- Japanese arcade flyer
- Developer: NMK
- Publisher: UPL
- Platform: Arcade
- Release: JP: May 1991;
- Genre: Scrolling shooter
- Modes: Single-player, multiplayer

= Black Heart (video game) =

1991 video game

 is a 1991 horizontally scrolling shooter video game developed by NMK and published by UPL for arcades. It was only released in Japan in May 1991. Hamster Corporation released the game outside Japan for the first time as part of their Arcade Archives series for the Nintendo Switch and PlayStation 4 in November 2021.

==Gameplay==
In Black Heart, the player controls the dragon-mounted character named Zil who is on a quest to rescue pixies who are trapped inside the cages, as well as his beloved damsel in distress named Jeanne from the ruler of the Dark Forces, Taranith. The player can shoot or breathe fire at enemies to defeat enemies, with fire being more powerful than ammunition but limited in quantity; fire can be replenished by collecting pixies.

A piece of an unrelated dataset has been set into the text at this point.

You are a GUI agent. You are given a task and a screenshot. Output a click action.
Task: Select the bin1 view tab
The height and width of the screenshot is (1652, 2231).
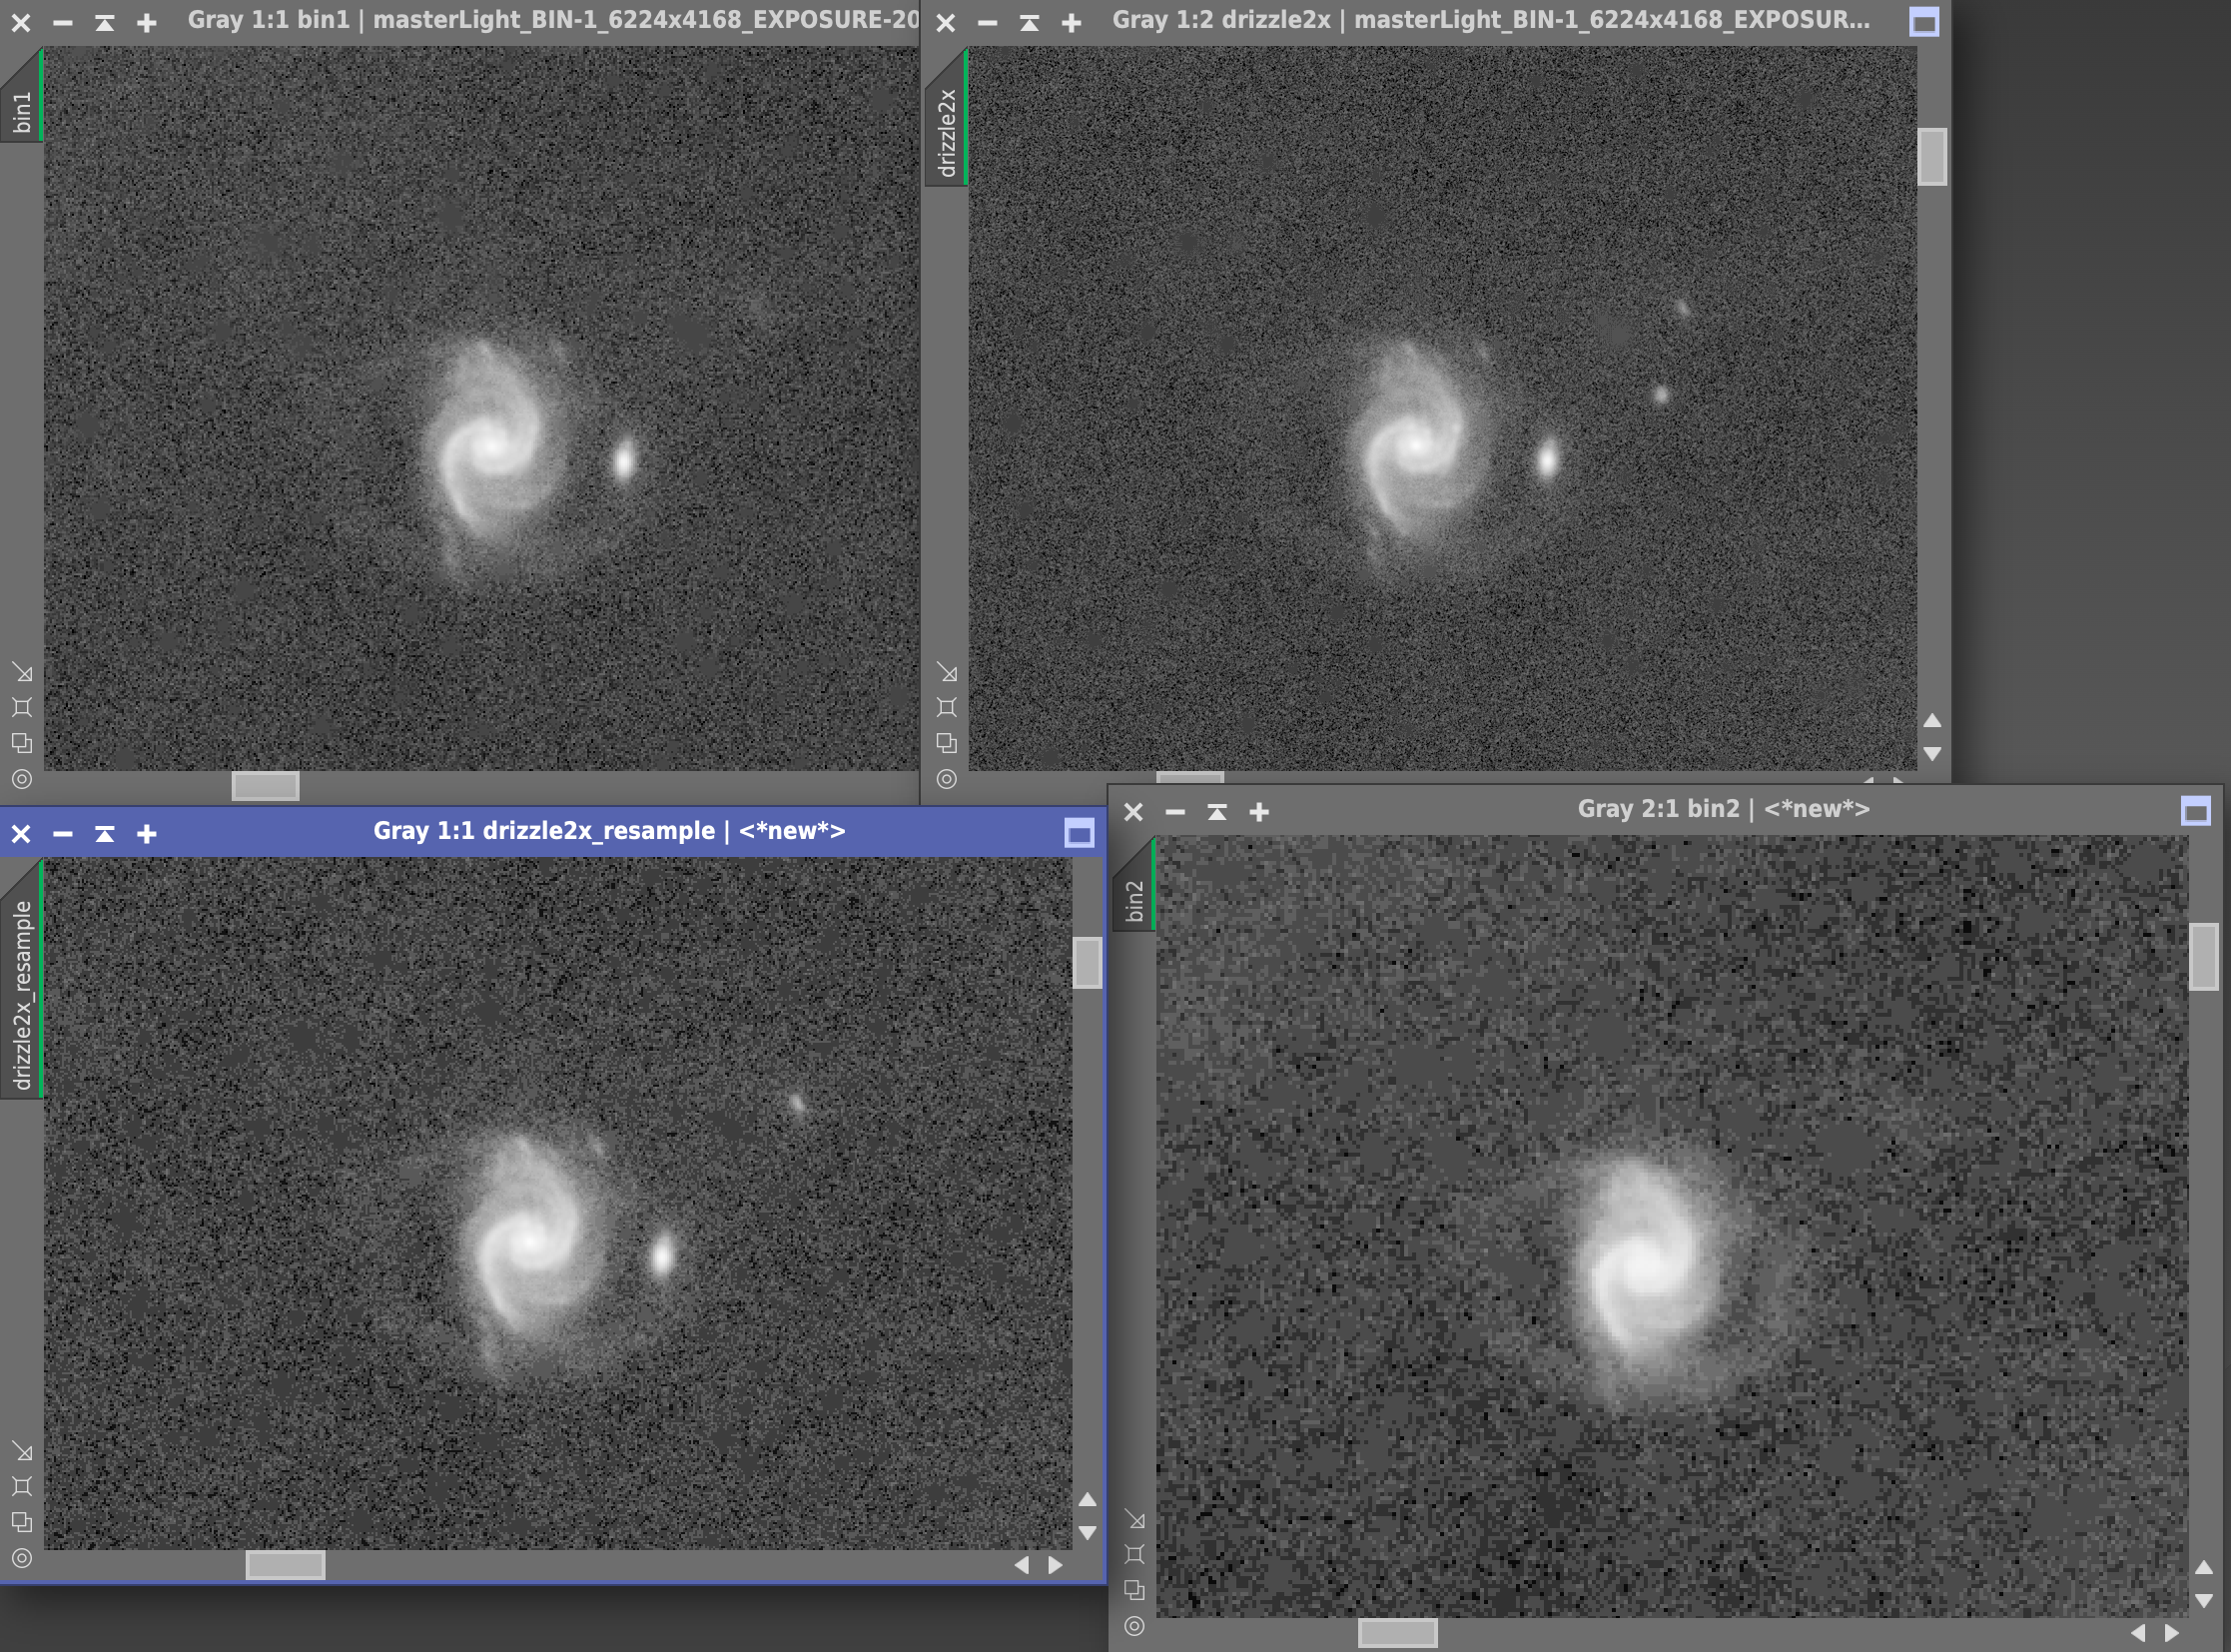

Once defeated, the player can collect coins dropped by the enemies. There are eight levels in total, each ending with a boss fight. If the bosses are defeated, the player proceeds to the next level. Upon completing the final level, the game loops back to the first stage, often increasing the difficulty level. Getting hit by enemy fire or colliding against solid stage obstacles will result in losing a life. If all of the lives are lost during gameplay, the game is over unless players may insert more credits into the arcade machine to continue playing. In addition to single player mode, Black Heart supports two-player simultaneous gameplay feature, where the second player can join in at any time by inserting credits during gameplay.